### DIRECTIVE 1
Extract the passage from the piece on the inner critic starting at "How is it for" and ending at "it with curiosity.", copying it word for word.

### TEXT BLOCK
* Start *

This week, we are looking at silencing your inner critic. That pesky little voice that constantly judges, reprimands, analyses and tells you a whole load of stuff that stops you before you even get started. I was inspired to write about this after I heard a radio program during Mental Health Week. The people being interviewed for this were all comedians, with Mike King the best known. For those not in NZ, he is a very successful comedian in NZ, a broadcasting star and highly thought off. He has suffered major mental health issues himself and is now an educator about Mental Health. He spoke about his Inner Critic and how much it berated him for being useless, hopeless, that he would never amount to anything and that he just wasn’t good enough.
How could someone successful like him, be thinking that way? It made me realise what a liar our inner critics are. Obviously, Mike King’s inner critic got it so wrong. That goes for all of us, that voice is just not true though sadly, we believe what that little bugger tells us.
How is it for you? Do you have a powerful Inner Critic going on in you? Is it a constant voice in your head, saying “you could have done better, you should have done better, you idiot!” Welcome to the world of being a human. Even the most successful people can have this going on. It’s a miracle any of us can get out of bed every morning, with that lot going on in our heads. Let’s practise silencing that hideous little tyrant voice this week. Here are some ways to get started:
5 ways to silence the inner critic
- Find out what is going on. Keep a journal and write down all the negative messages you give yourself. Notice when it happens, why it happens, where did this voice start, who does it sound like? (Most of this stems from messages we were given in our childhood.) Don’t judge that voice, just find out about it with curiosity.

* End *

(Entries drawn from a collection)
* Start *

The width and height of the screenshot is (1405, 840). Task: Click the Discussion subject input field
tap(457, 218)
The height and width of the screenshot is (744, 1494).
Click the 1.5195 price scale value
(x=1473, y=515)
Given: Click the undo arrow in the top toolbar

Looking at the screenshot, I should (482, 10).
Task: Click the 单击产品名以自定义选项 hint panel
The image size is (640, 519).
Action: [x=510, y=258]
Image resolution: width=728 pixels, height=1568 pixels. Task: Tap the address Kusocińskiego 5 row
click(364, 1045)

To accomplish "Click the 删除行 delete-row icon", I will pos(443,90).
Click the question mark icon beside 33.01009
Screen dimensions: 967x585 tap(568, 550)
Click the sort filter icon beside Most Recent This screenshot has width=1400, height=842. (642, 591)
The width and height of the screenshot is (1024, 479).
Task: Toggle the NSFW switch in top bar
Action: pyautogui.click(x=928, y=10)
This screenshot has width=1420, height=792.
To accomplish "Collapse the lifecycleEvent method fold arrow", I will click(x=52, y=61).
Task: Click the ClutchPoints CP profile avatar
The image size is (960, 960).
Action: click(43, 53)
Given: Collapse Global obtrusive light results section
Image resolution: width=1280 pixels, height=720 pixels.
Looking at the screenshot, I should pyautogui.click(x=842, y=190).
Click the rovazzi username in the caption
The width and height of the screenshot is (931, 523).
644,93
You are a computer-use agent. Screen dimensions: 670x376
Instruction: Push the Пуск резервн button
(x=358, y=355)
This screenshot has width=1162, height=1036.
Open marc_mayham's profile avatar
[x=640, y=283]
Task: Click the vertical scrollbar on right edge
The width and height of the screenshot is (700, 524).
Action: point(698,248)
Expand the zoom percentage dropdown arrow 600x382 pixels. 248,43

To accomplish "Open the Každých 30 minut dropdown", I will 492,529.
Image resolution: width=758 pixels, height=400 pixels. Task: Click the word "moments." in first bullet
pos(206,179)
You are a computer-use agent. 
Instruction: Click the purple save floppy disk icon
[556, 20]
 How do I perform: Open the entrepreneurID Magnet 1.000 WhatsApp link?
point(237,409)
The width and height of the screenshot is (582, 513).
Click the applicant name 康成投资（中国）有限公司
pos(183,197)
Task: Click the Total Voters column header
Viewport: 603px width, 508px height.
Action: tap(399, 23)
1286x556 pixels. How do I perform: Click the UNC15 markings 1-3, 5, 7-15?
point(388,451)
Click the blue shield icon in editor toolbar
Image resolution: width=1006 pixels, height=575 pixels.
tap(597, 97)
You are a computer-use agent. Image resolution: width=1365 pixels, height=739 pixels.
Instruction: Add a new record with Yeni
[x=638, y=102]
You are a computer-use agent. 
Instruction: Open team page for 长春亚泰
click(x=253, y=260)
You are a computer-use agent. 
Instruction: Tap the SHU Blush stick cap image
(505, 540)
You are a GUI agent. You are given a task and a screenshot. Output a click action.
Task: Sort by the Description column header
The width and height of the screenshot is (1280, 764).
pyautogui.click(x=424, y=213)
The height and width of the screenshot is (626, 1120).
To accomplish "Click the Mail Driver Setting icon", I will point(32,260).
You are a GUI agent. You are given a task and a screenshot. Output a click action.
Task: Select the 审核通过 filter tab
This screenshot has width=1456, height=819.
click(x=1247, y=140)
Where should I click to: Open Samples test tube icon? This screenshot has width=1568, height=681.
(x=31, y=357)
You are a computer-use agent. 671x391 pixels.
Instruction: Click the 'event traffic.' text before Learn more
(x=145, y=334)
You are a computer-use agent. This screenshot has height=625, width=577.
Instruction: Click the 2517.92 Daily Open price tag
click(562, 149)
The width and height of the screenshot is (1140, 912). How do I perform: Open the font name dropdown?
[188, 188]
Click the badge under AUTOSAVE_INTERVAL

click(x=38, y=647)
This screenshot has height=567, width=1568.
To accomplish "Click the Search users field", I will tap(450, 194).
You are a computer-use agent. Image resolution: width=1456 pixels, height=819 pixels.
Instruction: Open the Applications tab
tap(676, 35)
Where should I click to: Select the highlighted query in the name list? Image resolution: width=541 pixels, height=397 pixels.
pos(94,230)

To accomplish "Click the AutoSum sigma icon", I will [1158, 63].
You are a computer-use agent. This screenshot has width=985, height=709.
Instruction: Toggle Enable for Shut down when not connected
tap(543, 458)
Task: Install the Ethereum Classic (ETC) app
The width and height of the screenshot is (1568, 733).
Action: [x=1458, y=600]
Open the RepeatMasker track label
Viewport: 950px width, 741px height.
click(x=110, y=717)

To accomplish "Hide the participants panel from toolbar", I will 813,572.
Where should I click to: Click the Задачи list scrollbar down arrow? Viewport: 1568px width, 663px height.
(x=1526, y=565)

* End *

### DIRECTIVE 2
Convert the lines of the listing starting at the line that contains "Task: Click the vertical" and ending at the line that contains "point(237,409)" into a Markdown table with the columns Row and Line. Number each line in Row, and skip blank lines.

### EXERCISE RESPONSE 1
How is it for you? Do you have a powerful Inner Critic going on in you? Is it a constant voice in your head, saying “you could have done better, you should have done better, you idiot!” Welcome to the world of being a human. Even the most successful people can have this going on. It’s a miracle any of us can get out of bed every morning, with that lot going on in our heads. Let’s practise silencing that hideous little tyrant voice this week. Here are some ways to get started:
5 ways to silence the inner critic
- Find out what is going on. Keep a journal and write down all the negative messages you give yourself. Notice when it happens, why it happens, where did this voice start, who does it sound like? (Most of this stems from messages we were given in our childhood.) Don’t judge that voice, just find out about it with curiosity.

### EXERCISE RESPONSE 2
| Row | Line |
|---|---|
| 1 | Task: Click the vertical scrollbar on right edge |
| 2 | The width and height of the screenshot is (700, 524). |
| 3 | Action: point(698,248) |
| 4 | Expand the zoom percentage dropdown arrow 600x382 pixels. 248,43 |
| 5 | To accomplish "Open the Každých 30 minut dropdown", I will 492,529. |
| 6 | Image resolution: width=758 pixels, height=400 pixels. Task: Click the word "moments." in first bullet |
| 7 | pos(206,179) |
| 8 | You are a computer-use agent.  |
| 9 | Instruction: Click the purple save floppy disk icon |
| 10 | [556, 20] |
| 11 |  How do I perform: Open the entrepreneurID Magnet 1.000 WhatsApp link? |
| 12 | point(237,409) |